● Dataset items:

_ _ _ _ _ _ _

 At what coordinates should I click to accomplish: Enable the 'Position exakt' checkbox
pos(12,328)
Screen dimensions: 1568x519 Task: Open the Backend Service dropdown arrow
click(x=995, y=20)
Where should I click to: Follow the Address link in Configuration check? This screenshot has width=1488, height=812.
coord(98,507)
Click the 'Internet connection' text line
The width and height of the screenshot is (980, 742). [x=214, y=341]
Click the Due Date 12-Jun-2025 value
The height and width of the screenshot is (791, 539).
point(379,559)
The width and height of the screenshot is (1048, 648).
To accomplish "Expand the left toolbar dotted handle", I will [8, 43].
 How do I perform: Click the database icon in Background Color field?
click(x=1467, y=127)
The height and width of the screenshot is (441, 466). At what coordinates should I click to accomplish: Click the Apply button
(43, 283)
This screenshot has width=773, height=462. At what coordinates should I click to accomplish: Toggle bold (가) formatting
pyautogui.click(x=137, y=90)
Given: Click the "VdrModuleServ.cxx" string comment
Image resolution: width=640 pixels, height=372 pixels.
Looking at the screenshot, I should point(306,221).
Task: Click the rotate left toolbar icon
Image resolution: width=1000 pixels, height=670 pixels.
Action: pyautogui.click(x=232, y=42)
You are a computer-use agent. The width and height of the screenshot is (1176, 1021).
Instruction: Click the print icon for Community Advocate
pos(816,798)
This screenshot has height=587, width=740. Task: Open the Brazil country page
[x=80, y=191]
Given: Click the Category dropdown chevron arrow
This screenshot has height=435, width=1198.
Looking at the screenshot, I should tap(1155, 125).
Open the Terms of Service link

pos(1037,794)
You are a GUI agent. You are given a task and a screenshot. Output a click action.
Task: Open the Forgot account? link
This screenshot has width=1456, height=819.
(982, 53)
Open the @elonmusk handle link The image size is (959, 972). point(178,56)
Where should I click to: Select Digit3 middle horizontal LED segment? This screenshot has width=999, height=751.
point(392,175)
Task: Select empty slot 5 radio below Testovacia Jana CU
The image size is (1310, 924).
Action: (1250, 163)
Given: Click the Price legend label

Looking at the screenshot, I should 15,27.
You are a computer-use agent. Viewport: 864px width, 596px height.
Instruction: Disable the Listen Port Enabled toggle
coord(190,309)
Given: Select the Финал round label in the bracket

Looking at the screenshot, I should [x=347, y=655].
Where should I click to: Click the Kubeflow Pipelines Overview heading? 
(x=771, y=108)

_ _ _ _ _ _ _

● INSTRUCTIONS TO FOLLOW: Write out each entry exactly, and omit nothing.

● EXERCISE RESULT:
 At what coordinates should I click to accomplish: Enable the 'Position exakt' checkbox
pos(12,328)
Screen dimensions: 1568x519 Task: Open the Backend Service dropdown arrow
click(x=995, y=20)
Where should I click to: Follow the Address link in Configuration check? This screenshot has width=1488, height=812.
coord(98,507)
Click the 'Internet connection' text line
The width and height of the screenshot is (980, 742). [x=214, y=341]
Click the Due Date 12-Jun-2025 value
The height and width of the screenshot is (791, 539).
point(379,559)
The width and height of the screenshot is (1048, 648).
To accomplish "Expand the left toolbar dotted handle", I will [8, 43].
 How do I perform: Click the database icon in Background Color field?
click(x=1467, y=127)
The height and width of the screenshot is (441, 466). At what coordinates should I click to accomplish: Click the Apply button
(43, 283)
This screenshot has width=773, height=462. At what coordinates should I click to accomplish: Toggle bold (가) formatting
pyautogui.click(x=137, y=90)
Given: Click the "VdrModuleServ.cxx" string comment
Image resolution: width=640 pixels, height=372 pixels.
Looking at the screenshot, I should point(306,221).
Task: Click the rotate left toolbar icon
Image resolution: width=1000 pixels, height=670 pixels.
Action: pyautogui.click(x=232, y=42)
You are a computer-use agent. The width and height of the screenshot is (1176, 1021).
Instruction: Click the print icon for Community Advocate
pos(816,798)
This screenshot has height=587, width=740. Task: Open the Brazil country page
[x=80, y=191]
Given: Click the Category dropdown chevron arrow
This screenshot has height=435, width=1198.
Looking at the screenshot, I should tap(1155, 125).
Open the Terms of Service link

pos(1037,794)
You are a GUI agent. You are given a task and a screenshot. Output a click action.
Task: Open the Forgot account? link
This screenshot has width=1456, height=819.
(982, 53)
Open the @elonmusk handle link The image size is (959, 972). point(178,56)
Where should I click to: Select Digit3 middle horizontal LED segment? This screenshot has width=999, height=751.
point(392,175)
Task: Select empty slot 5 radio below Testovacia Jana CU
The image size is (1310, 924).
Action: (1250, 163)
Given: Click the Price legend label

Looking at the screenshot, I should 15,27.
You are a computer-use agent. Viewport: 864px width, 596px height.
Instruction: Disable the Listen Port Enabled toggle
coord(190,309)
Given: Select the Финал round label in the bracket

Looking at the screenshot, I should [x=347, y=655].
Where should I click to: Click the Kubeflow Pipelines Overview heading? 
(x=771, y=108)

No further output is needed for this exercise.